- [AVAILABLE DATA]:
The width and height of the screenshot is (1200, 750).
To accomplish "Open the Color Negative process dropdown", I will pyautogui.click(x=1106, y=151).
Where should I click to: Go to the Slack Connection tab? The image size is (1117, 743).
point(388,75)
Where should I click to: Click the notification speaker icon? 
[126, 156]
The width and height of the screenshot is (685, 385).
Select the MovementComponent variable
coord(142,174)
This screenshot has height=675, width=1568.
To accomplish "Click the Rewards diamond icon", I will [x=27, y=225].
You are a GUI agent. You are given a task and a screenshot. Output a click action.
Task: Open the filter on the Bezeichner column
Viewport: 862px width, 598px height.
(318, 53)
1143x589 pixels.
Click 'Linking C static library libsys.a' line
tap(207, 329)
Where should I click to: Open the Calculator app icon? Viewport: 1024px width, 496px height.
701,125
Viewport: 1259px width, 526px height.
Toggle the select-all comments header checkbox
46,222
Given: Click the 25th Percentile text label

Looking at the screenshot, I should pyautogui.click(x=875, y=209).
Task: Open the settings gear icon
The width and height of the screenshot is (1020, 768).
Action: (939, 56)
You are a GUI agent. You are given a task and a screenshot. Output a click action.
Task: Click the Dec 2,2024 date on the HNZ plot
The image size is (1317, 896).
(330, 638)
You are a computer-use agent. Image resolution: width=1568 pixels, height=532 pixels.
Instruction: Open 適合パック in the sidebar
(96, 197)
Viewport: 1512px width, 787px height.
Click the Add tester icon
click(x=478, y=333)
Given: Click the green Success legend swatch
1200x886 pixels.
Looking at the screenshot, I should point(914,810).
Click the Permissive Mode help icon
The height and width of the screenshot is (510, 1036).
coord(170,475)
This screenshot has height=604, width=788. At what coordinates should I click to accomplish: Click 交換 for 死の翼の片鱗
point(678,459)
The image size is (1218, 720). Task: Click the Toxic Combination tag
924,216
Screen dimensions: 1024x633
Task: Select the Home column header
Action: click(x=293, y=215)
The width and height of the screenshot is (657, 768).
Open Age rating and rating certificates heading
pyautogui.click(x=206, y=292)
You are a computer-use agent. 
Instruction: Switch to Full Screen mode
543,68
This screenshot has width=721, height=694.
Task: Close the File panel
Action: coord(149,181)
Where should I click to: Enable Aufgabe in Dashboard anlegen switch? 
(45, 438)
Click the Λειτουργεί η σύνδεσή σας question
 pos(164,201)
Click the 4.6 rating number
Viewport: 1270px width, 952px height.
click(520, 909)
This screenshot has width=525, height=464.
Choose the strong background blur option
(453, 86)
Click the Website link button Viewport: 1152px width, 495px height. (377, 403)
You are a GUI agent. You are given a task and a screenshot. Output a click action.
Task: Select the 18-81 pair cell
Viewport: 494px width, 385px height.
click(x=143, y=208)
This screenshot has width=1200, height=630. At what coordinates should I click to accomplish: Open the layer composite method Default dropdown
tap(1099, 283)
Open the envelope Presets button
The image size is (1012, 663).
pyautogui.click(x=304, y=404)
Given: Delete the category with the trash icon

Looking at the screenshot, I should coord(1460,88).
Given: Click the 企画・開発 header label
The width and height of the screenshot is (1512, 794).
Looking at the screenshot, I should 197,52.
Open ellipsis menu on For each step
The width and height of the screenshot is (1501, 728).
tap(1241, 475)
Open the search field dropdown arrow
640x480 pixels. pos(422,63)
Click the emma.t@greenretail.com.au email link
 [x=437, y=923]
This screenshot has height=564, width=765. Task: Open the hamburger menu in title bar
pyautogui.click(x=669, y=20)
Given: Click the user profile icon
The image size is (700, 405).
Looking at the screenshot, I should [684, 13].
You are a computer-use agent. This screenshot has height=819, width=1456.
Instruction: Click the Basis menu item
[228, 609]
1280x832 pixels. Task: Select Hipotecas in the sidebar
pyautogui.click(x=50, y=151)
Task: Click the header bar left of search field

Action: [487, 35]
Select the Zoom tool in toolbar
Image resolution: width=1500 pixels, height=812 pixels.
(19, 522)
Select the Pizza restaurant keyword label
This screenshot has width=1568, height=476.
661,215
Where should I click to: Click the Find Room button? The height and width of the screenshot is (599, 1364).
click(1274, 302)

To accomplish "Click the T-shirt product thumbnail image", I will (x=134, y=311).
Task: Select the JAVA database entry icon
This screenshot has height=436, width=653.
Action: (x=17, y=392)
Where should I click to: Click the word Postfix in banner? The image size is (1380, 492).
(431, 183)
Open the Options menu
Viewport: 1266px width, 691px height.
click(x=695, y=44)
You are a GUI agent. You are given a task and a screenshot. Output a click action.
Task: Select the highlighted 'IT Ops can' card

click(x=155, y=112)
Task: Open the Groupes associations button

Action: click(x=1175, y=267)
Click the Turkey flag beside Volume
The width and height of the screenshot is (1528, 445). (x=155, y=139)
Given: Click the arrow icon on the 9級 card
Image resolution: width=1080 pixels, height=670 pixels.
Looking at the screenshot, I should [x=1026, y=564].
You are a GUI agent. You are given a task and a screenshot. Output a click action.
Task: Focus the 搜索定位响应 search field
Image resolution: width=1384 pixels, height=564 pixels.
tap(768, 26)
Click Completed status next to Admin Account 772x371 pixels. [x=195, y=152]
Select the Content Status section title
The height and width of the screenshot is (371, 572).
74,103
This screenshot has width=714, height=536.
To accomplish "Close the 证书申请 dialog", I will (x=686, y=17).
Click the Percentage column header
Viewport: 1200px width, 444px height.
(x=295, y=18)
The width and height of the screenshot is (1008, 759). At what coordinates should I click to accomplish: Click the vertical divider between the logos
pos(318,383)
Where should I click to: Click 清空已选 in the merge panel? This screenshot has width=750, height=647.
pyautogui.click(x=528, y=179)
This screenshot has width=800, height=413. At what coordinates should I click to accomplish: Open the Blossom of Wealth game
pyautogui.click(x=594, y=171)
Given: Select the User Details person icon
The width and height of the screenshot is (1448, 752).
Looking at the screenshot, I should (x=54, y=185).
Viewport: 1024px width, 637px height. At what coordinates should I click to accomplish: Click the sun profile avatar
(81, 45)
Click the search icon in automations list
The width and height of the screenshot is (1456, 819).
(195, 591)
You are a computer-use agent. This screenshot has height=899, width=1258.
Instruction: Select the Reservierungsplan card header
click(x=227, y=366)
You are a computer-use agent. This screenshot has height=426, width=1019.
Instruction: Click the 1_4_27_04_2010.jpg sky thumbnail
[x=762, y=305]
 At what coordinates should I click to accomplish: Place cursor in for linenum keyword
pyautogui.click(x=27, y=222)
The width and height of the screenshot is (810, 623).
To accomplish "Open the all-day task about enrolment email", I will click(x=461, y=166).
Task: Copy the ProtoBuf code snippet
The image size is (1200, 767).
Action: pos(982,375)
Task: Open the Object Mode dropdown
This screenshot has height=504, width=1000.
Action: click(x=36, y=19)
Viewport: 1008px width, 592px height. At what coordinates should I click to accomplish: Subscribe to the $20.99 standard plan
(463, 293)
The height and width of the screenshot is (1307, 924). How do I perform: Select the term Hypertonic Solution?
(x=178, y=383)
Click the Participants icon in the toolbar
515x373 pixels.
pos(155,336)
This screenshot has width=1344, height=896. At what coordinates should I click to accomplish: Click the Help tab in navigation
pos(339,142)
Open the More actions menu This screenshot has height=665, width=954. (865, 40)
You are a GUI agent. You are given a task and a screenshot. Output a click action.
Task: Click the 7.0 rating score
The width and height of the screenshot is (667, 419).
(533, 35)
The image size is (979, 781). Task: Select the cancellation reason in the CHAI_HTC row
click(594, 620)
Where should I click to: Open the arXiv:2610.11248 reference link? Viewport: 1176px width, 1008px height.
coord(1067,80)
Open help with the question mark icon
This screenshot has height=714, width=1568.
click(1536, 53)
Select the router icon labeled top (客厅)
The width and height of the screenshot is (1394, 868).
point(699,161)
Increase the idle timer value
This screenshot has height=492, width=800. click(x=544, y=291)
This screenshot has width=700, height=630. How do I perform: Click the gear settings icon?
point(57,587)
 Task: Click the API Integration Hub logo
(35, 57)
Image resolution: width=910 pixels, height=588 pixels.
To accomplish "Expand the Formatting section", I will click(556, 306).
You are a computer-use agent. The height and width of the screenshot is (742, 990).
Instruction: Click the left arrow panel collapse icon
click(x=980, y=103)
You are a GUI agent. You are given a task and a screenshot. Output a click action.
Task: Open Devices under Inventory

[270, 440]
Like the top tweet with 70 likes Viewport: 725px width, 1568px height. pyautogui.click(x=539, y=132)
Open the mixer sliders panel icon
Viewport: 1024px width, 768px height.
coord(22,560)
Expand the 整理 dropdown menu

- [DIRECTIONS]: In the listing above, find the line with "Where should I click to: Click 清空已选" and the line with "Given: Select the User Details person icon", then reproduce both and every line between them exactly.

- [SOLUTION FOR THIS PROBLEM]:
Where should I click to: Click 清空已选 in the merge panel? This screenshot has width=750, height=647.
pyautogui.click(x=528, y=179)
This screenshot has width=800, height=413. At what coordinates should I click to accomplish: Open the Blossom of Wealth game
pyautogui.click(x=594, y=171)
Given: Select the User Details person icon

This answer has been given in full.